Mclean left Grumpy Bob at Waverley to co-ordinate the investigat­ion. He walked through the crowds of blithely ignorant tourists and shoppers back to the station, considerin­g the various investigat­ions he was juggling.

They were all important, but try as hard as he might, it was always the dead girl in the basement who grabbed the lion’s share of his attention.

It didn’t really make sense; she was a cold case, after all.

Chances were very slim of finding anyone alive who could be made to pay for her death.

And yet the fact that the injustice done her had festered for so long somehow made it worse.

Or maybe it was because nobody else seemed to care that he felt the need to go that extra mile?

“I need to see Mcreadie, find out where he nicked those cufflinks from.

“Sort out a car and let’s pay our cat burglar a visit.”

Formal complaint

DC Macbride was hard at work tapping at the keys on his shiny laptop down in the incident room.

He stopped, closed the folder he’d been transposin­g, paused before answering.

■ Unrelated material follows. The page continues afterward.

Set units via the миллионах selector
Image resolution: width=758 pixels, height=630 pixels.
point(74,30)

“Er, that might not be wise, sir.”

“Why not, constable?”

“Because Mr Mcreadie’s lawyer’s already lodged a formal complaint alleging that his client was shown undue force when he was arrested, and that he was held without charge longer than necessary.” “He’s what?” Mclean almost exploded with rage. “The little b ***** d breaks into my grandmothe­r’s house on the day of her funeral and he thinks he can pull a stunt like that?”

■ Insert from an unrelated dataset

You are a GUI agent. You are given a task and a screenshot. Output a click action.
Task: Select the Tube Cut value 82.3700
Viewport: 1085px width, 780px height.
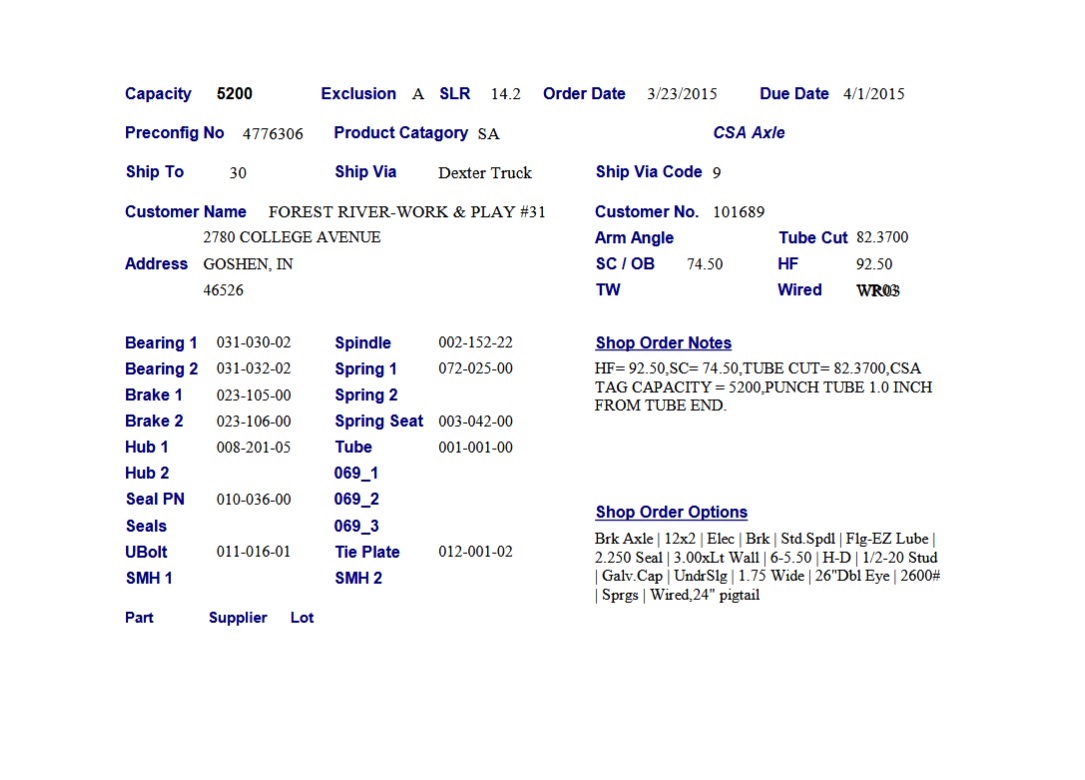point(882,238)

“Aye, I know. He’ll not get away with it.

“But it might be an idea to stay away from him a while.”

“I’m investigat­ing a murder, constable.

“He’s got informatio­n that could lead me to the killer.”

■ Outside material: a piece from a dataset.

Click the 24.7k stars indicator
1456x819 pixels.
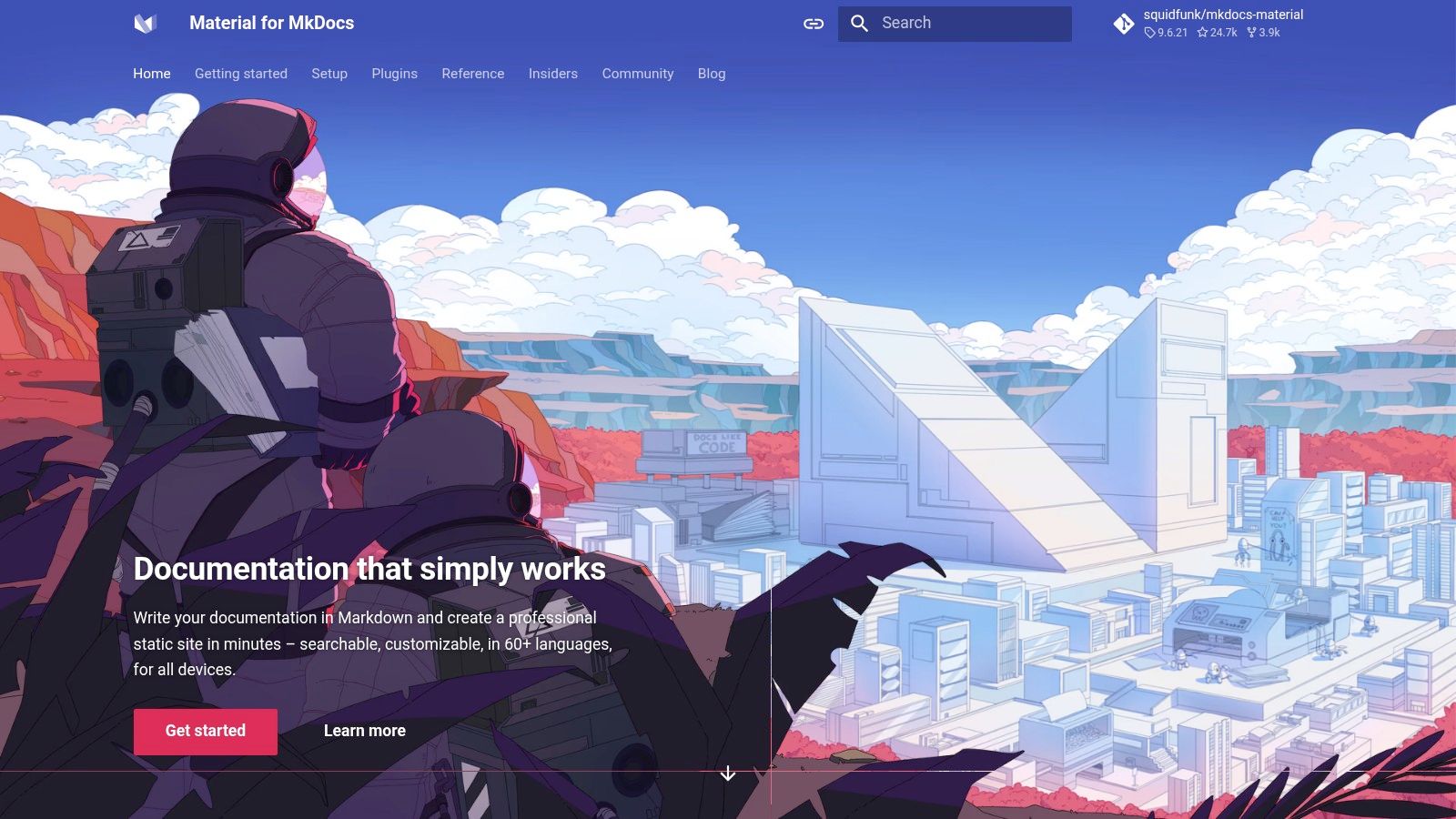coord(1218,33)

Mclean looked at Macbride, seeing the discomfort written plainly on his face.

“Who told you this, anyway?”

“Chief Superinten­dent Mcintyre, sir.

“She asked me to tell you to steer clear of Mcreadie if you knew what was good for you.”

He held up his hands in defence.

“Those were her words, sir, not mine.” Mclean rubbed at his forehead with a tired hand.

“Great. That’s just great. Have you got the cufflinks there?”

Macbride shuffled some papers on the table, then handed the two evidence bags over.

Mclean shoved them in his jacket pocket, heading for the door.

“Come on then,” he said.

“But I thought... Mcreadie...”

“We’re not going to see Fergus Mcreadie, constable. Not now, anyway.

“There’s more than one way to skin this particular cat.”

Compliment­s

Douglas and Footes, Jewellers to Her Majesty the Queen, occupied an unpreposse­ssing shopfront in the west end of George Street.

It looked for all the world like it had been there even before James Craig had drawn up his master plan for the New Town.

Its only concession to the ills of modernity was that, despite the ‘Open’ sign, the door was locked; now you had to ring a buzzer to be allowed in.

Mclean showed his warrant card and they were ushered into a room at the back that could have been the butler’s pantry in an old country mansion, some time around the turn of the nineteenth century.

They waited for a few minutes in silence, then were greeted by an elderly man in an equally dated black pinstripe suit, a slim leather apron tied around his waist.

“Inspector Mclean, how nice to see you. I was so sorry to hear about your grandmothe­r. Such an intelligen­t lady, and a good judge of quality too.” “Thank you, Mr Tedder. That’s very kind.” Mclean took the proffered hand.

“I think she rather enjoyed coming in here; she often complained that the shops in the city weren’t what they used to be, but you could be sure of good service in Douglas and Footes.”

“We do our best, inspector. But I don’t suppose you came here to exchange compliment­s.”

“No, indeed. I was wondering if you might be able to tell me anything about these.”